Accueil » Actualité » La NASA vise un astéroïde qui rendrait chaque humain milliardaire

La NASA vise un astéroïde qui rendrait chaque humain milliardaire

La NASA prévoie de lancer en 2022 l’exploration de (16) Psyché, un astéroïde de 200 km de diamètre qui renfermerait tellement d’or et de métaux précieux que sa valeur se mesurerait en trillions d’euros.

Image 1 : La NASA vise un astéroïde qui rendrait chaque humain milliardaire

Si (16) Psyché venait à s’écraser sur Terre, et si on fait exception des dégâts colossaux que cela engendrerait, chaque personne sur Terre gagnerait instantanément 84 milliards d’euros, sans compter la dévaluation de l’or.

L’astéroïde (16) Psyché renfermerait 630 trillions d’euros d’or

Ce qui intéresse la NASA n’est pas d’essayer de rapporter ces richesses sur Terre pour financer ses travaux à venir, mais bien de chercher à mieux connaître cet astéroïde qui est le seul connu constitué de métal. Disposant d’un noyau de fer, il est vraisemblablement le noyau d’une protoplanète, un embryon de planète.

Cet objet est le plus grand de ceux qui forment la ceinture d’astéroïdes, et il est si massif qu’il représente à lui seul quasiment 1 % de la masse totale de celle-ci. Mission imaginée il y a plusieurs années déjà, la NASA prévoit donc une sonde nommée Psyche qui devrait décoller en 2022 pour aller à sa rencontre et l’atteindre en 2026 après avoir survolé Mars, qui n’aura pas encore son million d’habitants. Ce sera l’occasion pour la NASA de tenter la transmission d’informations grâce à un laser plutôt que d’utiliser la transmission par ondes radio comme celles, étranges, entendues par un télescope chinois.
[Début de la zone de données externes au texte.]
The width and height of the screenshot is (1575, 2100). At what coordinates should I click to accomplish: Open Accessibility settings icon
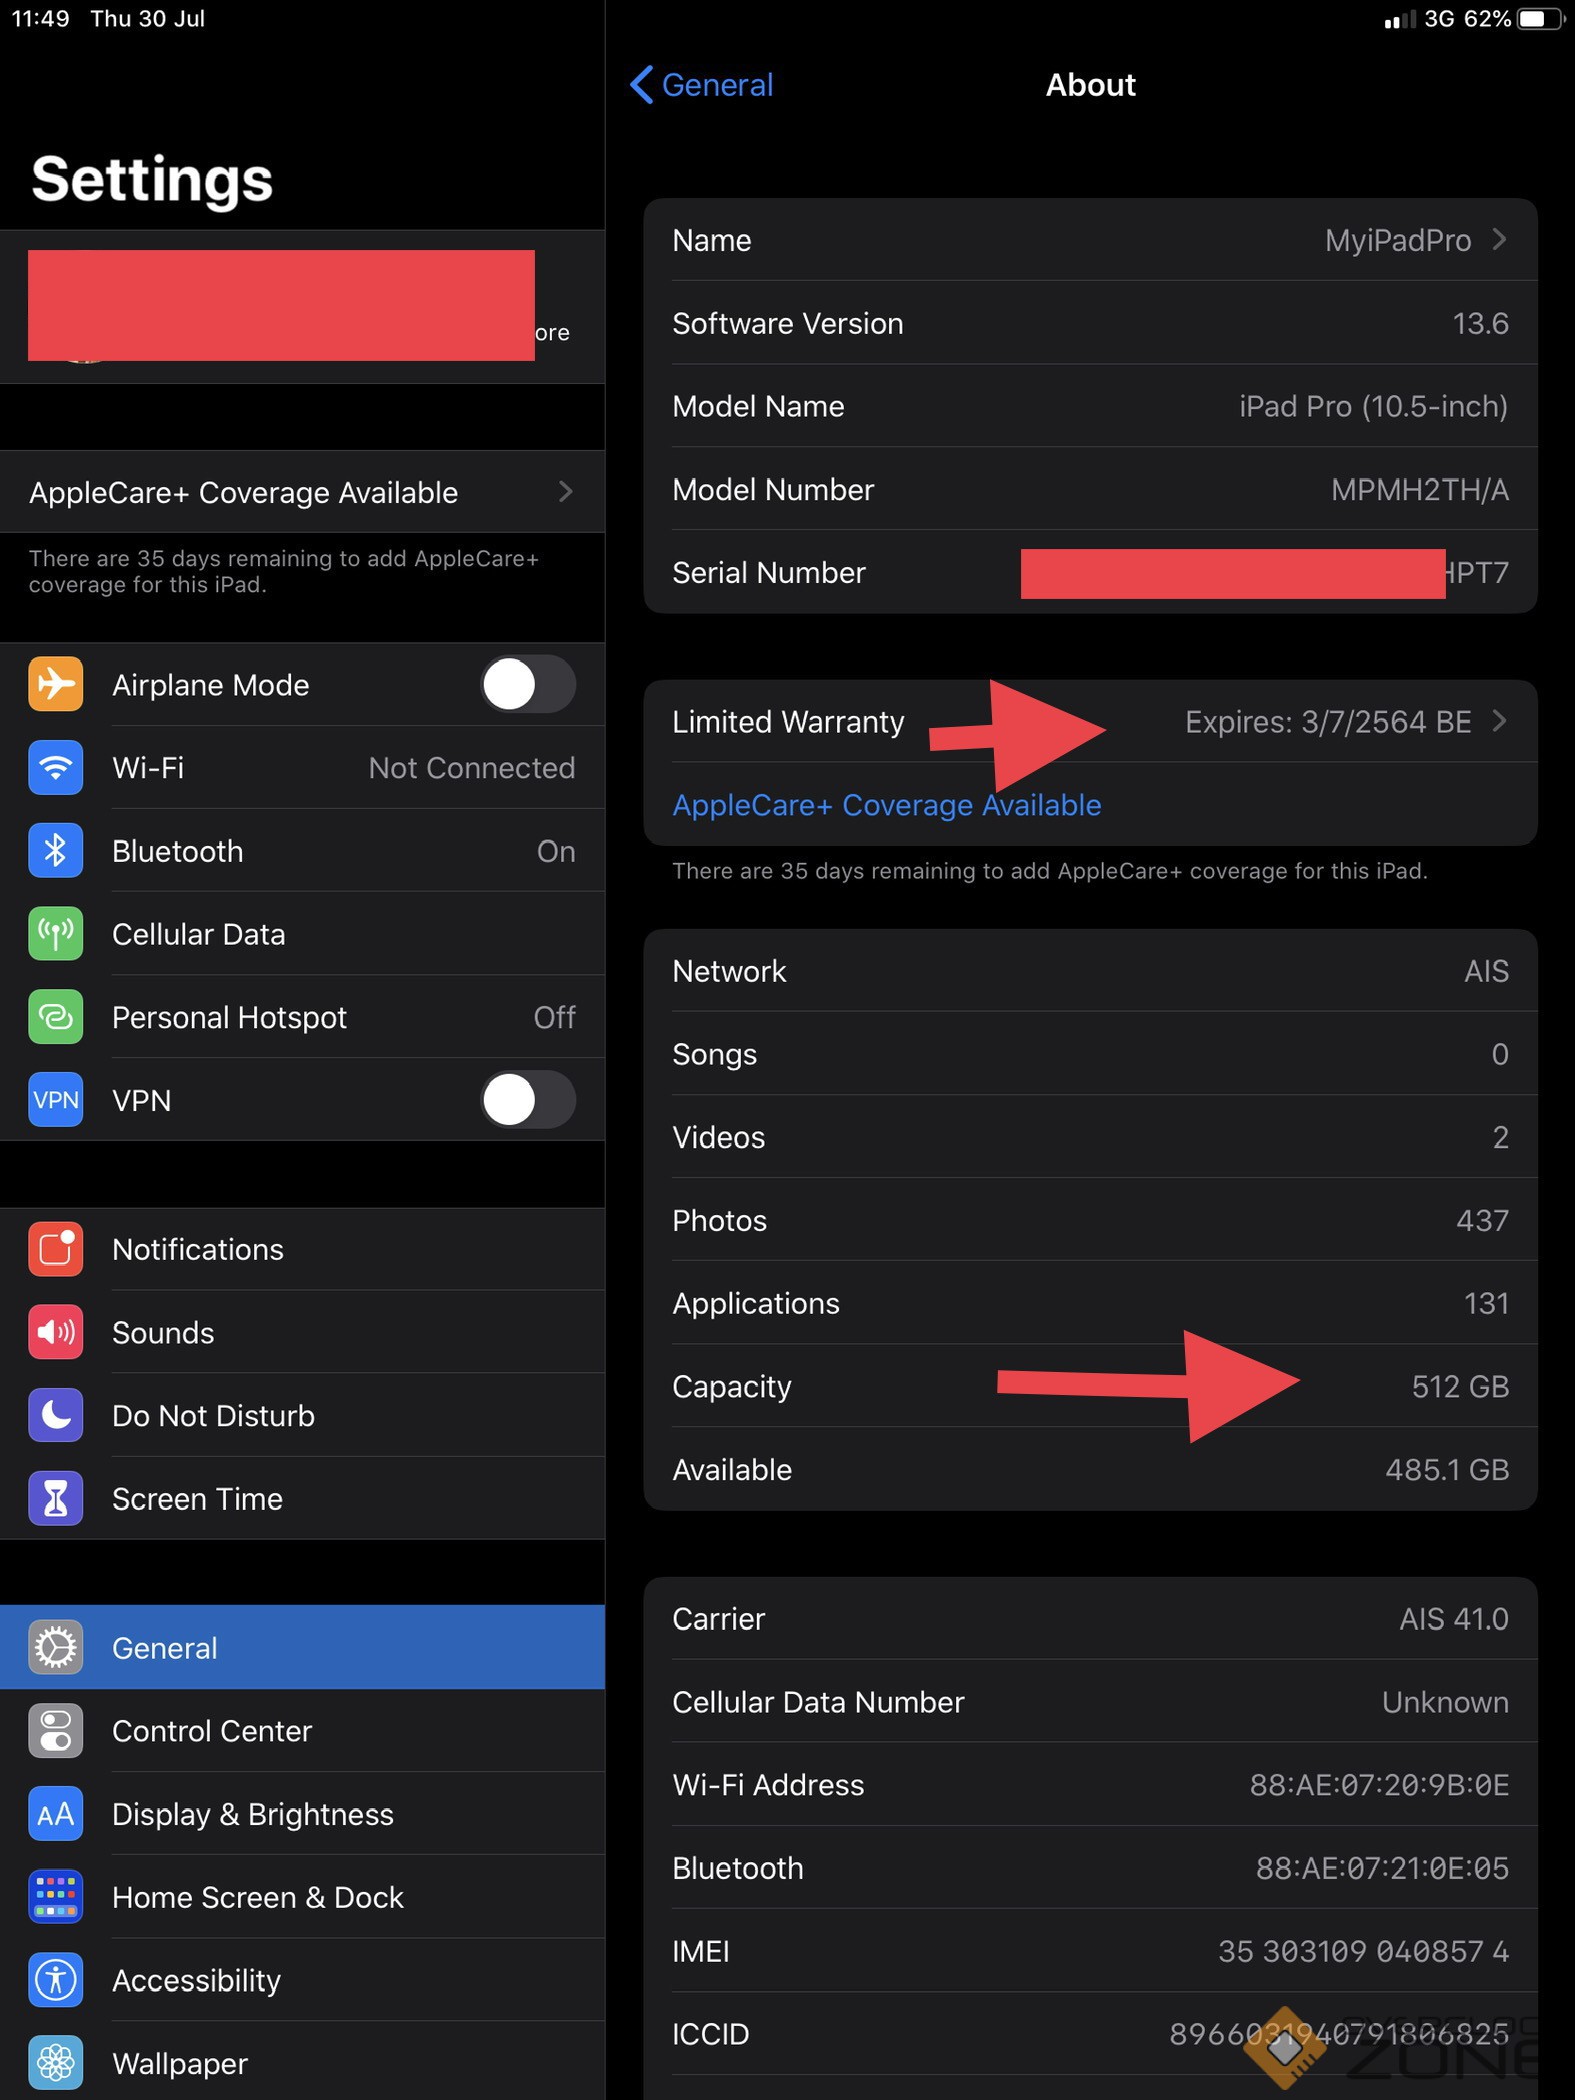56,1979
Dans l’éventualité où (16) Psyché renfermerait autant de richesses que ce qu’estiment les scientifiques, il faudrait alors clarifier la situation quant à la légalité des opérations de minage qui pourraient y être menées. Les différents traités signés ne s’accordent pas sur ce qui est à tout le monde et ce qui n’est à personne. Deux entreprises privées américaines, Deep Space Industries et Planetary Ressources, envisagent déjà d’aller chercher des ressources dans l’Espace.